### Stated exercise A
Answer these questions using the text on arts and tourism in New York:
(i) Which two industries does it call critical to the economic well-being of New York State?
(ii) How many tourists came to New York City specifically to attend cultural events?
(iii) How large a budget deficit did Gov. Paterson announce?
### Stated exercise B
Output the part of the text on arts and tourism in New York from "In short, more" up to and including "cuts – again.", copied word for word.

There are two industries that are critical to the economic well-being of New York State: the arts and tourism.
According to a recent study, 42.6 million tourists visited New York City, spending $22.8 billion and generating $5.44 billion in tax revenue.
Of that number, 7.5 million came to New York City specifically to attend cultural events.
Put another way, 17.6 percent of the tourists who came to New York City played a critical role in the life of the arts economy.
What if that number were to increase, to 25 or 30 percent?
What implications would that have for the arts industry?
To put a finer point on this: what would that mean for our members and others in this business in terms of jobs and economic stability?
Let’s take this one step further.
In order to attract a greater number of the tourists who visit New York to attend cultural events, at least two things must occur.
There must be sustained and increased funding for the arts sector, coupled with a comprehensive strategy to attract the people willing to invest their hard-earned dollars in this industry.
In short, more events and more cultural tourists equals more work.
Sounds nice, but that would require government funding.
Is it possible to invest in the arts industry and promote tourism in a lousy economy?
If so, what would you be willing to do to make this case to the people who can make it happen?
Gov. Paterson recently announced that the state has a $2.1 billion budget deficit due to a drop in sales and income tax revenue.
He went on to say that steps must be taken to “control costs,” which is a thinly-veiled euphemism for mid-year budget cuts – again.

### Collected data
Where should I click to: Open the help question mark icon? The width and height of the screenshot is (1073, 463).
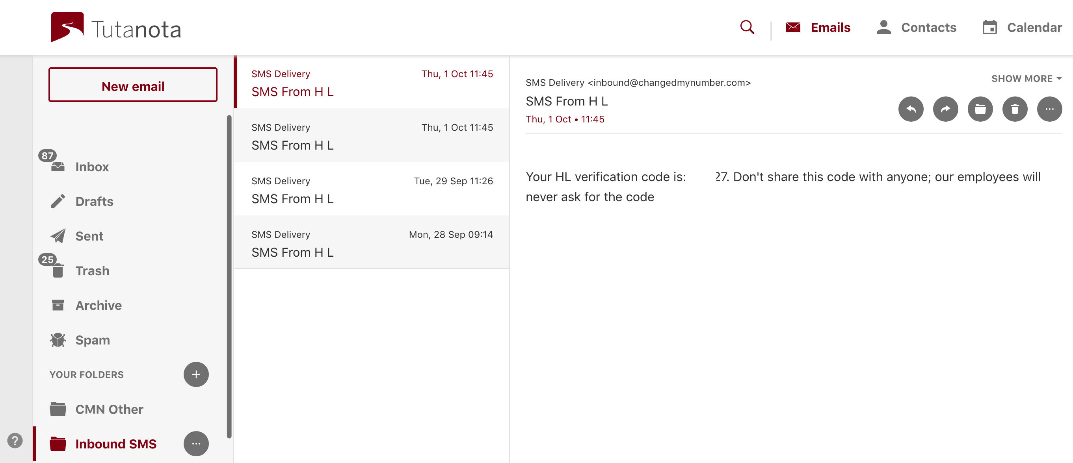(x=15, y=440)
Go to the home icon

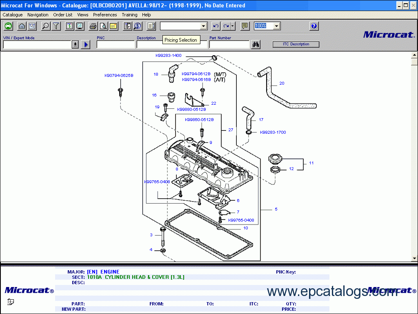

### Exercise result A
(i) The arts and tourism.
(ii) 7.5 million.
(iii) $2.1 billion.

### Exercise result B
In short, more events and more cultural tourists equals more work.
Sounds nice, but that would require government funding.
Is it possible to invest in the arts industry and promote tourism in a lousy economy?
If so, what would you be willing to do to make this case to the people who can make it happen?
Gov. Paterson recently announced that the state has a $2.1 billion budget deficit due to a drop in sales and income tax revenue.
He went on to say that steps must be taken to “control costs,” which is a thinly-veiled euphemism for mid-year budget cuts – again.